§ **Input records**

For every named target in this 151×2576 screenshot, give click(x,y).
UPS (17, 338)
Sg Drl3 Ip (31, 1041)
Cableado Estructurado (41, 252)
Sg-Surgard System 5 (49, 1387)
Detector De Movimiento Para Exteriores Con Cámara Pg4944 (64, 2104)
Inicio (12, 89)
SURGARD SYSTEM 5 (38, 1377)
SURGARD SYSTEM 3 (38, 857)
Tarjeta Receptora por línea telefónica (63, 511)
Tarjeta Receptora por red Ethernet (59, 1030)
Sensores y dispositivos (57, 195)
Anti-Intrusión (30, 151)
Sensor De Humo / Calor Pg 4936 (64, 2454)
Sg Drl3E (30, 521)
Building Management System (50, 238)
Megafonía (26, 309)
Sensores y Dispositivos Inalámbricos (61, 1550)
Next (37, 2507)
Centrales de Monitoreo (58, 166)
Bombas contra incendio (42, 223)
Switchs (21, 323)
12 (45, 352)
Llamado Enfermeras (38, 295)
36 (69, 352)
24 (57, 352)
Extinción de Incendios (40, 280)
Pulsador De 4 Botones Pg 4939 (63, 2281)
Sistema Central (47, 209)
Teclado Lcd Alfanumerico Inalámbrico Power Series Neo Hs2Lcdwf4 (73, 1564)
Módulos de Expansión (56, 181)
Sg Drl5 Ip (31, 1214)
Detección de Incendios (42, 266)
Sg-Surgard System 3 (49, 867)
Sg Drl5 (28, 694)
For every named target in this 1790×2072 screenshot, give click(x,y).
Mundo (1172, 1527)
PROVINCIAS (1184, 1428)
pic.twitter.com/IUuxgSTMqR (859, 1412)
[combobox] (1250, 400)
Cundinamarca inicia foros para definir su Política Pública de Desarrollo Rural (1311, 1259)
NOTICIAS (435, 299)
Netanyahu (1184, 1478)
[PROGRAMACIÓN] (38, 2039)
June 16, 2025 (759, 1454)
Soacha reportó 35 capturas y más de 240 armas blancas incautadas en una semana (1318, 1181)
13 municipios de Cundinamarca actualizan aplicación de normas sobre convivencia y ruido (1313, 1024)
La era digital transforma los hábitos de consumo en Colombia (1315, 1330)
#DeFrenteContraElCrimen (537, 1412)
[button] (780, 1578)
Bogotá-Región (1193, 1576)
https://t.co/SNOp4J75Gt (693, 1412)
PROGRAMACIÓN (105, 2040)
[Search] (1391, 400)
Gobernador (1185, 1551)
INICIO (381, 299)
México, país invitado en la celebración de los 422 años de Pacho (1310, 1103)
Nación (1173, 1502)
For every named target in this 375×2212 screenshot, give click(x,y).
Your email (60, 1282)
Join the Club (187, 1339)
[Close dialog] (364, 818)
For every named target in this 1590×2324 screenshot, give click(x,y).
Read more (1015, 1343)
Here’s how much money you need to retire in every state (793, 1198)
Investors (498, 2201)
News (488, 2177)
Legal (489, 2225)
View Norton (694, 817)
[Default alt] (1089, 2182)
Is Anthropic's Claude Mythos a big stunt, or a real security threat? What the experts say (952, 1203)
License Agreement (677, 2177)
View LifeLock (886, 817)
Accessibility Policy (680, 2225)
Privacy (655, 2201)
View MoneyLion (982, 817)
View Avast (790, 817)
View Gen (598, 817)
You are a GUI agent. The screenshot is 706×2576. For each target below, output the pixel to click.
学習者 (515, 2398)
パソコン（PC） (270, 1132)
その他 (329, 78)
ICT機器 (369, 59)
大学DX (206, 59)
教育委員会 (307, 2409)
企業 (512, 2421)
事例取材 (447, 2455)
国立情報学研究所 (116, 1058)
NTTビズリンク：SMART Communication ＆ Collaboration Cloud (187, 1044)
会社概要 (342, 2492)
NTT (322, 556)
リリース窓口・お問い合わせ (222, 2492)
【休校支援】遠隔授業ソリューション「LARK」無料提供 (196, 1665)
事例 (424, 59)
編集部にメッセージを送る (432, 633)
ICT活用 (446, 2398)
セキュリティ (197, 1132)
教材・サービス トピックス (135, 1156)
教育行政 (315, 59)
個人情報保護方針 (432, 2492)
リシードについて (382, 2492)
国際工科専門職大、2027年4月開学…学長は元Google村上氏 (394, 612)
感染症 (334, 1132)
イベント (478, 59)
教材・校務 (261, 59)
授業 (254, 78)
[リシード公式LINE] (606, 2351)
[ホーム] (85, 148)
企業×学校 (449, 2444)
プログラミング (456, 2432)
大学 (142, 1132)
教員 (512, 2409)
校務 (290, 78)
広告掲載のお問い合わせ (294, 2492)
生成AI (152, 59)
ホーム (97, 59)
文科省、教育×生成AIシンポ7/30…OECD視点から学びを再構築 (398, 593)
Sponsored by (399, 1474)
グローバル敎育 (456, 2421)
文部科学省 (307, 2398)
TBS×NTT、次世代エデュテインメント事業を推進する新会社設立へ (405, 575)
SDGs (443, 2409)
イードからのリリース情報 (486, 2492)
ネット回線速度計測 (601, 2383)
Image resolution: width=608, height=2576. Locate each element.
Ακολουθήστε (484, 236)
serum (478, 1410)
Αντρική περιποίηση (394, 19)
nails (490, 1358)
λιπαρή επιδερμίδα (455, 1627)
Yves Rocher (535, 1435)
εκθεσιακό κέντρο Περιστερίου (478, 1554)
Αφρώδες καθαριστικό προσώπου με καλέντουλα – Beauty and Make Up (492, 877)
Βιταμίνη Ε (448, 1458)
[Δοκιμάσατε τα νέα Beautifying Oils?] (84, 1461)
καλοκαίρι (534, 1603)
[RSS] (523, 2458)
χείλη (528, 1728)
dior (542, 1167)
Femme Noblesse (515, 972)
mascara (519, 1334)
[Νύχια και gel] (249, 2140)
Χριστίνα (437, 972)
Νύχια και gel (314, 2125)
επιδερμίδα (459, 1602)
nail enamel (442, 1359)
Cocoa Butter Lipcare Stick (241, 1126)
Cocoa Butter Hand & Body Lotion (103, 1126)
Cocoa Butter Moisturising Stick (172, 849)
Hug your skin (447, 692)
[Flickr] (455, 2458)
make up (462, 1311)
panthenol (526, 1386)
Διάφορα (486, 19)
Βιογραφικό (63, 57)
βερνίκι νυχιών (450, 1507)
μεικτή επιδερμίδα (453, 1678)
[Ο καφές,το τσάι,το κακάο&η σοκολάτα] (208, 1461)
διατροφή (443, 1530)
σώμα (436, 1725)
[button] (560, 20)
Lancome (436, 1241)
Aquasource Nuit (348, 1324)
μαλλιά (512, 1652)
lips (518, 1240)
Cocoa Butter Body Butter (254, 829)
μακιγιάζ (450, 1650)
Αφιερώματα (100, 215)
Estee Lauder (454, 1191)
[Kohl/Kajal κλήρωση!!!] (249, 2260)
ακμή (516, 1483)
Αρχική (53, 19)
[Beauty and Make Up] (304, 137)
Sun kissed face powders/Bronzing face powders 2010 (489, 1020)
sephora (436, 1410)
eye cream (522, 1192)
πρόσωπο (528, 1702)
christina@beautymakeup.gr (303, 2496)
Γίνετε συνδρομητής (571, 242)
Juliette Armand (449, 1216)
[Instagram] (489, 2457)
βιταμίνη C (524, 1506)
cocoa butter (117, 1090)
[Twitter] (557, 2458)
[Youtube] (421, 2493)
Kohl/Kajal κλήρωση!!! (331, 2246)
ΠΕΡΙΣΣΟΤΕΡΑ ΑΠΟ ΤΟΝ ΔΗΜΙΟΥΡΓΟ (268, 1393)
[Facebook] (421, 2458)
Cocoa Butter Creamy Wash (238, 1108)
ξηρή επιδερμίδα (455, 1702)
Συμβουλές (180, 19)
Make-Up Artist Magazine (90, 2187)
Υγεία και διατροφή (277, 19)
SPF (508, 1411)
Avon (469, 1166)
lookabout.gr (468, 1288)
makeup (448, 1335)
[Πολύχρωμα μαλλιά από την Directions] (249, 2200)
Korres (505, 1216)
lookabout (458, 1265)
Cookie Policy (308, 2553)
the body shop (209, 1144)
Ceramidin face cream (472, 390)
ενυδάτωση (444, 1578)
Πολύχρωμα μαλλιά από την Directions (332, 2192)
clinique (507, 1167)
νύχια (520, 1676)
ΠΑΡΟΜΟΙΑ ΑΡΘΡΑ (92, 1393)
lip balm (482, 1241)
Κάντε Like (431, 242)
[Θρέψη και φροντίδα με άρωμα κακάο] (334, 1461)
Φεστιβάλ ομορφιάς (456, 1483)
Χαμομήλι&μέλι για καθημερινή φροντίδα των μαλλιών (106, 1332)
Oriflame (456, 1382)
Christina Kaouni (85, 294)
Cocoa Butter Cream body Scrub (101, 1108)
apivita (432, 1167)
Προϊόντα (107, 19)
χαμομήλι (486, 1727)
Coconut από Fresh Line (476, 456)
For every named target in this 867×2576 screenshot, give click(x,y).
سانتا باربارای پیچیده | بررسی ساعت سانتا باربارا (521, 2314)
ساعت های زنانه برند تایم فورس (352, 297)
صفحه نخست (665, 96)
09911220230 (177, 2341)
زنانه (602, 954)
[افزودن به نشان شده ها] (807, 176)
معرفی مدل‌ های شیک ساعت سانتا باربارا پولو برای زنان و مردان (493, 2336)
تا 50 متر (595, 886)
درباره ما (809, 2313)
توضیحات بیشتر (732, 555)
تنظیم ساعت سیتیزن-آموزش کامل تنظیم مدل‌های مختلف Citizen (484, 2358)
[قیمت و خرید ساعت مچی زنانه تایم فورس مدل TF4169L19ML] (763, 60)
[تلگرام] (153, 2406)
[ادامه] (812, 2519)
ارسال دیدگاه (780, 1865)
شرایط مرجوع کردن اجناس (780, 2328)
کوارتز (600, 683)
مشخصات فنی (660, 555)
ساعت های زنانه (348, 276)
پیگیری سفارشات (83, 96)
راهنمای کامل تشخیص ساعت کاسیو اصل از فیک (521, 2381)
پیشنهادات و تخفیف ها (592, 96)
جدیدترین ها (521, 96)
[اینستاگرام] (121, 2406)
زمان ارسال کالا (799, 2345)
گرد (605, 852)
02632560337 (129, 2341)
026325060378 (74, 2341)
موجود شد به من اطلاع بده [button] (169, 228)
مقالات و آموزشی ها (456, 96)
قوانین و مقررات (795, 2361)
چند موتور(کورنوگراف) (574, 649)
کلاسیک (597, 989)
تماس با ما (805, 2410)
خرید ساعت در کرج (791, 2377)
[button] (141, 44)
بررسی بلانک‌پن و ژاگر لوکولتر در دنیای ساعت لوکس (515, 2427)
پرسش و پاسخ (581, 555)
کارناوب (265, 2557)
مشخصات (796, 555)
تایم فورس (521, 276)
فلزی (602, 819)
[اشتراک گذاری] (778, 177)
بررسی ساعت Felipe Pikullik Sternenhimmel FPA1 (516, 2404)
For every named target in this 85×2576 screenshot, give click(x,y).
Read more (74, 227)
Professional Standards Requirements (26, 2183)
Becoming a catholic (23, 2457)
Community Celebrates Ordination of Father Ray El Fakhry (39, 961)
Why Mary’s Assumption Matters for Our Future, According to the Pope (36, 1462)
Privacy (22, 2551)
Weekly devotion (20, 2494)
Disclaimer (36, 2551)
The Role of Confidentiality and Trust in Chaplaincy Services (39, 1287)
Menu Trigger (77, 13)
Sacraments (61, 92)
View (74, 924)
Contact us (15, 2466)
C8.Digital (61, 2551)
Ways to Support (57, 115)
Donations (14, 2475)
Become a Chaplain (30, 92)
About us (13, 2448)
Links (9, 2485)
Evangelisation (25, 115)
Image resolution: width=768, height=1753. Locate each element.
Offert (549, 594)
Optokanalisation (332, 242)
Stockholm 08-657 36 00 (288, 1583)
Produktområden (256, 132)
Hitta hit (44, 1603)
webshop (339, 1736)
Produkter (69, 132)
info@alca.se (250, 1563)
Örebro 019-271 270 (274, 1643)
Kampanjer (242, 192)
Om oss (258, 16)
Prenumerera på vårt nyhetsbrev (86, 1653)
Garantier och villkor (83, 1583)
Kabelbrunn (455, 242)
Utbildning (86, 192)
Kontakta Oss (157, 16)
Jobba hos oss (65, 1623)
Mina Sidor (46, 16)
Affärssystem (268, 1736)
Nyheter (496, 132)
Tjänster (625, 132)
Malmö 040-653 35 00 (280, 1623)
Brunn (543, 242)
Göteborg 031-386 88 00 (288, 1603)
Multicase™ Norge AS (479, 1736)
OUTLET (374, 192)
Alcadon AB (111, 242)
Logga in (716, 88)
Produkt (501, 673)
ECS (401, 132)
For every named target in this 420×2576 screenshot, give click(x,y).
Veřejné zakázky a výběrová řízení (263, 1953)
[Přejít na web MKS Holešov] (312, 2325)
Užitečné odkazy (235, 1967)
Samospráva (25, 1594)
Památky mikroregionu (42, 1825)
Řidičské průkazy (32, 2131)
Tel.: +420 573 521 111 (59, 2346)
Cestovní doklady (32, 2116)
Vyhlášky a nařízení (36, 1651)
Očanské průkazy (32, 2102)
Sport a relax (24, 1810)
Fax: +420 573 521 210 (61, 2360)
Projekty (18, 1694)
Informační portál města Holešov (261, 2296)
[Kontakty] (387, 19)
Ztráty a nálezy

§ **What you are asked to do**
Would you copy out exactly the lines above that start at the one containing "[Search] (1391, 400)" and end at the one containing "教材・校務 (261, 59)", inclusive?

§ **Answer for this exercise**
[Search] (1391, 400)
Gobernador (1185, 1551)
INICIO (381, 299)
México, país invitado en la celebración de los 422 años de Pacho (1310, 1103)
Nación (1173, 1502)
For every named target in this 375×2212 screenshot, give click(x,y).
Your email (60, 1282)
Join the Club (187, 1339)
[Close dialog] (364, 818)
For every named target in this 1590×2324 screenshot, give click(x,y).
Read more (1015, 1343)
Here’s how much money you need to retire in every state (793, 1198)
Investors (498, 2201)
News (488, 2177)
Legal (489, 2225)
View Norton (694, 817)
[Default alt] (1089, 2182)
Is Anthropic's Claude Mythos a big stunt, or a real security threat? What the experts say (952, 1203)
License Agreement (677, 2177)
View LifeLock (886, 817)
Accessibility Policy (680, 2225)
Privacy (655, 2201)
View MoneyLion (982, 817)
View Avast (790, 817)
View Gen (598, 817)
You are a GUI agent. The screenshot is 706×2576. For each target below, output the pixel to click.
学習者 (515, 2398)
パソコン（PC） (270, 1132)
その他 (329, 78)
ICT機器 (369, 59)
大学DX (206, 59)
教育委員会 (307, 2409)
企業 (512, 2421)
事例取材 (447, 2455)
国立情報学研究所 (116, 1058)
NTTビズリンク：SMART Communication ＆ Collaboration Cloud (187, 1044)
会社概要 (342, 2492)
NTT (322, 556)
リリース窓口・お問い合わせ (222, 2492)
【休校支援】遠隔授業ソリューション「LARK」無料提供 (196, 1665)
事例 (424, 59)
編集部にメッセージを送る (432, 633)
ICT活用 (446, 2398)
セキュリティ (197, 1132)
教材・サービス トピックス (135, 1156)
教育行政 (315, 59)
個人情報保護方針 (432, 2492)
リシードについて (382, 2492)
国際工科専門職大、2027年4月開学…学長は元Google村上氏 (394, 612)
感染症 (334, 1132)
イベント (478, 59)
教材・校務 (261, 59)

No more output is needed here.